Last week’s Weibo post was extremely well-received (here it is if you’ve missed it). I thought that I should do a similar one for the Wechat.
Comparing to the Part 1: What’s Wechat? How Do I Advertise On Wechat, in Part 2 let’s take a step back and get a really clear understanding on what Wechat application looks like to an average user.
Here is the step-by-step guide on Wechat:
In order to log into Wechat, a user has to register using phone number. It is a measure to enforce the one-user-per-account policy. However, while there is always a work around, it does a really great job preventing multiple accounts owned by the same person. When the Wechat was first introduced, it was a very common problem…but not anymore.
What does it mean: while a person could have multiple emails, a Wechat user theoretically could have only one account – a better way to reach your targeted audience.
After logging in, the user would be taken to the homepage, where s/he could:
- Read conversations by person or person(s)
- Discover what’s going on with friends (e.g., Moments – aka. Friends Feed)
- Catch up with 67 unread messages
Here is the fun part – Subscription Accounts
When I talked about advertising through subscription accounts previously, many people asked me – what exactly is a Subscription Account?
Definition: A subscription account is managed by a company, organization, team or a certain group of people to communicate and interact with its followers through content.

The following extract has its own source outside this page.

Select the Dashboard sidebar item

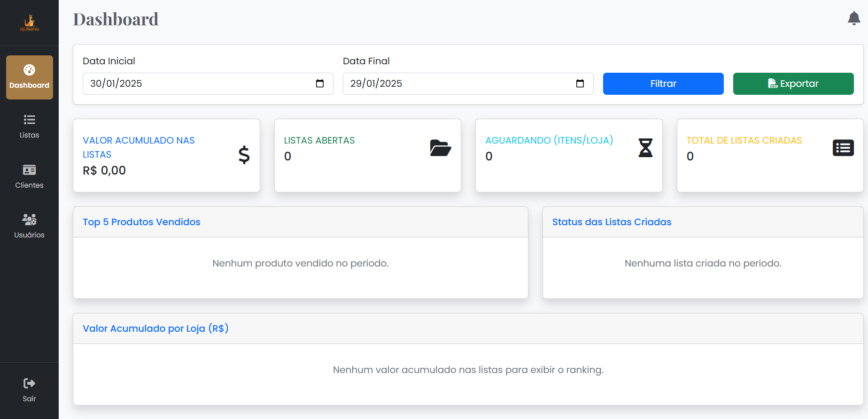29,77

On the homage page, you can see there is a Subscription Accounts row (1).
Clicking Subscription Accounts (1), a user would then be taken into a second page where all accounts that s/he subscribes to are listed.
2 – WSJ Subscription Account managed by the Chinese WSJ team
3 – Disney China Subscription Account managed by the Disney China team
4 – Other subscription accounts from Key Opinion Leaders in different industries
Of course, users have their own interests and hobbies, and as a result, they would see different content from their followed Subscription Accounts.
Identifying A Good Subscription Account/Key Opinion Leader
A good key opinion leader often publish good content and additionally, results high engagement on the content from his/her followers:
Clicking the WSJ Subscription Account, a user would come to account’s content page – a history of all content produced by the WSJ. As you can see from picture 2, WSJ Subscription Account publishes content daily with a headline on the top and less important content on the bottom (2).
As a user read through the content, s/he would be counted in the Page View Data (4). This is one of the key metrics in determining whether a Key Opinion Leader is effective. It also display number of likes on the right hand side.